Agarré mi destartalada maleta y respiré profundamente, absorbiendo el viciado aire del vehículo, un aire que sabía que venía de mi tierra y ya no podría volver a respirar. La estructura de la maleta tembló de terror al saltar el último escalón del autobús y yo temí que tuviese que cargar con ella, pero las ruedas resistieron el asalto. Así me sentía yo, con miedo a que algo saliese mal, alguna pequeña cosa que me devolviese a la realidad y derrumbase aquél muro emocional que parecía haber alzado.
El sol había desaparecido hace horas, la placa se lo había comido, pero un leve resplandor asomaba por el sector siete. A nadie le gustaba aquél meteorito, pero yo lo odiaba. Lo odiaba por odiar algo, lo odiaba porque todo pareció empezar a salir mal desde que apareció, como una cuchilla circular que corta sin tocar, con herida profunda y sal.

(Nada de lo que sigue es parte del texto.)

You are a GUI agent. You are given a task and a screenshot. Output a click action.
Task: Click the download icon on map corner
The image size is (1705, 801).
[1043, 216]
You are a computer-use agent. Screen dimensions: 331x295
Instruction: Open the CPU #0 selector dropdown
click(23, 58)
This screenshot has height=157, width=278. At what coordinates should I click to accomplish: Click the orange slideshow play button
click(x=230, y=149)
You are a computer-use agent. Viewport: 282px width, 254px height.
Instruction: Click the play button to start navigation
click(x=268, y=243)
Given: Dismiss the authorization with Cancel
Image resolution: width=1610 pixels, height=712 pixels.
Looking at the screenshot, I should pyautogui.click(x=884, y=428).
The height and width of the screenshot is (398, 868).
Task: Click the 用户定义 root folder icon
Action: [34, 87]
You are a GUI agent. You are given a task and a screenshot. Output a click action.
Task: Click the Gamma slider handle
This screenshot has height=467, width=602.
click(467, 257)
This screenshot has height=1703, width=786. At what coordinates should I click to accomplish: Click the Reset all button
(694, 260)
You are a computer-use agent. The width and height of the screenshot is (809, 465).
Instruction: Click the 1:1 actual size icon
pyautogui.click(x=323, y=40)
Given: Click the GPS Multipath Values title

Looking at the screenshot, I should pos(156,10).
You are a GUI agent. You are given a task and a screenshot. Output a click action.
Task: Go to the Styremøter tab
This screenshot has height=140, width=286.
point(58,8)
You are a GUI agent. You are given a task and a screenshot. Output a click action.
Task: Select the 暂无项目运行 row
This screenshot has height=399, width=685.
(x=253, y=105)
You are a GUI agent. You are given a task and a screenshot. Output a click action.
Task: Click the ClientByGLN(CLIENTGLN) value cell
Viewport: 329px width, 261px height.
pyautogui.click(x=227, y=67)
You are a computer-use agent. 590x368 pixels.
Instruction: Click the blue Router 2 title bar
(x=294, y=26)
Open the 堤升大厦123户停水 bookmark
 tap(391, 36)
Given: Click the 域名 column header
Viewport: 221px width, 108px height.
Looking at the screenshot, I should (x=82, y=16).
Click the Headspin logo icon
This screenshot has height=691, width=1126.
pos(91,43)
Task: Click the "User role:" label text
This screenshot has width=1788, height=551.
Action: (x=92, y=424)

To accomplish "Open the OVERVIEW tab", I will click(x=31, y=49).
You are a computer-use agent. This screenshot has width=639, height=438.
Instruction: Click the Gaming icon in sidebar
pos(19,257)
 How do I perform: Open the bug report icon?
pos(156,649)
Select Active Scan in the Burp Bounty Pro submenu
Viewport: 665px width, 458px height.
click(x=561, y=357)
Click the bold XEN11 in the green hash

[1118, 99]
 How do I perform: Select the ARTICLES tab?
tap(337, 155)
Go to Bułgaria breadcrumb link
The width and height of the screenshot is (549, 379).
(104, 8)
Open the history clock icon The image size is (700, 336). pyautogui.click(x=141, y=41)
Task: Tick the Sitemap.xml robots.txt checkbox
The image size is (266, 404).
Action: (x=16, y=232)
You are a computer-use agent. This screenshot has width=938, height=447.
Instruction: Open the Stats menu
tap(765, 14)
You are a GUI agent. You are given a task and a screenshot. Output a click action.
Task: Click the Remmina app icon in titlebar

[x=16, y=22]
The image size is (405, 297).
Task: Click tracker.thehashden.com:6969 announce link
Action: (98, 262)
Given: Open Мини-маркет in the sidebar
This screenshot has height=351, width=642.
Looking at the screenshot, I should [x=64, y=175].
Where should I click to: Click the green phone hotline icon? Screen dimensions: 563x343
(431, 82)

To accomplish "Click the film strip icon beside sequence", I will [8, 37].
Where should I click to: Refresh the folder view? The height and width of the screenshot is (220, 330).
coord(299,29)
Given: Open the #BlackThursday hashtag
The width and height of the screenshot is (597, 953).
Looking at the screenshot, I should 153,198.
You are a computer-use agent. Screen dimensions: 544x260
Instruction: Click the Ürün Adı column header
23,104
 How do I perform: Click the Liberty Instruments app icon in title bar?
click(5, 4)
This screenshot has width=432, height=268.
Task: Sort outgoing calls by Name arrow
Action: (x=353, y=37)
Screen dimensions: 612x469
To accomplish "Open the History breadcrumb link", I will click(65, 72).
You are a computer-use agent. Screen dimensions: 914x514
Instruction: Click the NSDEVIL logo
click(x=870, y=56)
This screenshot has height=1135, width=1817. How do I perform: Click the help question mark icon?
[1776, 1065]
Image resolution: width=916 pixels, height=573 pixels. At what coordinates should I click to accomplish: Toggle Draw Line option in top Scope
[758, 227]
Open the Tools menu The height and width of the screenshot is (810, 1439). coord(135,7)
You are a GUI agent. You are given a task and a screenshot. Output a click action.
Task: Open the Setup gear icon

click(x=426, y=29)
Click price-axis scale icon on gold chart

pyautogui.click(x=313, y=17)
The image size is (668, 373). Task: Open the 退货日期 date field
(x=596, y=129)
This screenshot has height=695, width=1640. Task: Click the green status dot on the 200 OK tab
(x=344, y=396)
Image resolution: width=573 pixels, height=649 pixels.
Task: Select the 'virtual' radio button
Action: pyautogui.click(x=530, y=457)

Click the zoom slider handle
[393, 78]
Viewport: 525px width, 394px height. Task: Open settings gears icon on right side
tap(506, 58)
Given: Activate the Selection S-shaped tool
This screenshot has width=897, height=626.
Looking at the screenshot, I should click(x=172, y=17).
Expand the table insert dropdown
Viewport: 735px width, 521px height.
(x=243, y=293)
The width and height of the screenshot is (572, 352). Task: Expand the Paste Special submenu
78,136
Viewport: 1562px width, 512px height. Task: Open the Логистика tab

Una anciana de pelo blanco y alborotado, que estuvo todo el viaje durmiendo, me cogió del brazo y me miró con ojos confundidos.
-perdona chico, ¿No sabrás cómo se va a al Mercado Muro ese?-Los surcos de su cara se movían con vida propia a cada movimiento de la mandíbula como un océano de arena.
-Lo siento, nunca he venido a Midgar- me excusé con cierta aspereza.
-Oh, vaya… ¿De Costa del Sol, verdad?-yo asentí- Se nota por el moreno… Y tienes unos ojos marrones de lo más bonitos. Yo vengo de Ciudad Cohete…
-Disculpe, pero tengo que irme- la dije con disimulada prisa.
En parte tenía razón, pero estaba claro que aquella mujer pretendía contarme toda la vida de cada uno de sus nietos.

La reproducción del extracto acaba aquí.